I remember when the voting population got so sick of Richard Nixon, Gerald Ford and company that they elected a chicken-plucker from Georgia. No, wait; he was a peanut farmer (what’s the difference?). His idea was to save us from ourselves by creating enough government disasters to cover up all our personal problems. From that standpoint, this was remarkably successful. One of the wonders he created was called the Community Redevelopment Act. This feel-good boondoggle instructed banks to do mortgages to people who couldn’t possibly afford them. This program didn’t go much of anywhere because when the prime rate got above 20 percent, people weren’t buying much on time anyhow. Sure, we all got a raise, but the money didn’t go as far, and we couldn’t buy gas to go there, anyway.

It took only four years to realize we had flunked the quadrennial I.Q. test, and we sent the peanut farmer back to what we hoped would be oblivion. The new president did a lot of things and made a lot of changes, but as leader of the executive branch, he pretty much chose not to enforce this particular law, because common sense and good banking practices said it wouldn’t work. Eventually, we wanted change, so we elected a guy from Arkansas whose major qualification seemed to be big hair and a wife who reminded every divorcee of his ex.

This particular ladies’ man decided that he owed something to the bankers who funded his election and all the downtrodden masses, so he vigorously pursued it. He not-so-politely leaned on the bankers to give mortgages to anyone who could make it through the door and provide a good story – down payment not required, income verification not required, credit history not required, proof of citizenship not required – that sort of thing. Just a few minor adjustments in the banking laws to make it more fair. The bankers didn’t mind, they bundled the loans, and under the greater fool theory, they sold them to others.

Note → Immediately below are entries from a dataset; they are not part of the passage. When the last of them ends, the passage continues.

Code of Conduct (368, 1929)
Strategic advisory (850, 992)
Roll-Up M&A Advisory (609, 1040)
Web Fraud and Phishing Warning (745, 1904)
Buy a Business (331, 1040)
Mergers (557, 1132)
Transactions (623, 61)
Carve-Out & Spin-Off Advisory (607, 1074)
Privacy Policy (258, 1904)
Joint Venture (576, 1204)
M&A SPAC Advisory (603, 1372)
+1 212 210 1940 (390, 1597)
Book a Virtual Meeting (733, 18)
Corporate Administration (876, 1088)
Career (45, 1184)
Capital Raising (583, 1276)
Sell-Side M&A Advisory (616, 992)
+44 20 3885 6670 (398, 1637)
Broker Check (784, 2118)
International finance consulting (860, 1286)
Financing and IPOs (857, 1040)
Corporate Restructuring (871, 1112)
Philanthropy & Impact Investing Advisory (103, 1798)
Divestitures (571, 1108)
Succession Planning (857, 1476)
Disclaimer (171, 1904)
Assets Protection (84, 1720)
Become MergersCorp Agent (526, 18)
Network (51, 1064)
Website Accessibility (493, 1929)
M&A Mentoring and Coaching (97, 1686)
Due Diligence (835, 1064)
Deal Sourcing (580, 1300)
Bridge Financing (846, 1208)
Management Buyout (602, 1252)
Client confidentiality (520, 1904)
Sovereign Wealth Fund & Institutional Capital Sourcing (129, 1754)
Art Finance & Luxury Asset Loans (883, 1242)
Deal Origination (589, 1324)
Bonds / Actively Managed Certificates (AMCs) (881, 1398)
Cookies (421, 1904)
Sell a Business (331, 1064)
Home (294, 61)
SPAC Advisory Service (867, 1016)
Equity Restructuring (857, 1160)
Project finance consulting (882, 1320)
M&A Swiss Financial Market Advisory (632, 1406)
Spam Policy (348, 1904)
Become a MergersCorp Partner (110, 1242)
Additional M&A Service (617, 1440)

This went along swimmingly, until somebody noticed that these people who can’t afford a mortgage are not paying their mortgages. Surprise! It has been known for quite a while, but Congress didn’t want to kill the goose that laid the golden egg, so they just said, “All is well, all is well.” Kinda like the deck chair guy on the Titanic.

Flash forward to the latest election. From the standpoint of let’s scare the pants off everybody, this at least is original. Both of our sorry excuses for candidates agree that something has got to be done right now. Reminds me of a used car salesman who tells me that tomorrow my trade-in won’t be worth anything, and he can’t hold his fire sale price beyond today. The deal is off if I take a little time to consider. Baloney. This idiotic idea has been festering for years, and a little careful consideration won’t hurt.

The guvmint wants us to kick in $700 billion to solve the problem. This works out to more than $3,000 for every man, woman, and child in the country. Where do I send it in? Maybe they’ll take a check ….

According to the GAO (Government Accountability Office), if we paid $100 billion, we could pay off the mortgages of every problem loan. I don’t mean just bring them current, I mean, pay off the mortgage, and give them the title. Talk about rewarding productivity! Where would the other $600 billion go? I’m having trouble putting diesel in my truck right now, so I don’t feel too kindly about gassing up Learjets or buying houses in the Bahamas. Maybe I’m just selfish.

Think about this when you go take your I.Q. test. In one corner, we’ve got a guy who wants to reach across the aisle and work with people who hate his guts. In the other corner, we’ve got a guy who wants things like a new federal program to buy shoes for people who have had their feet amputated because of diabetes. I don’t have a recommendation; I just can’t support a guy who’s lost as a dog with a Bible.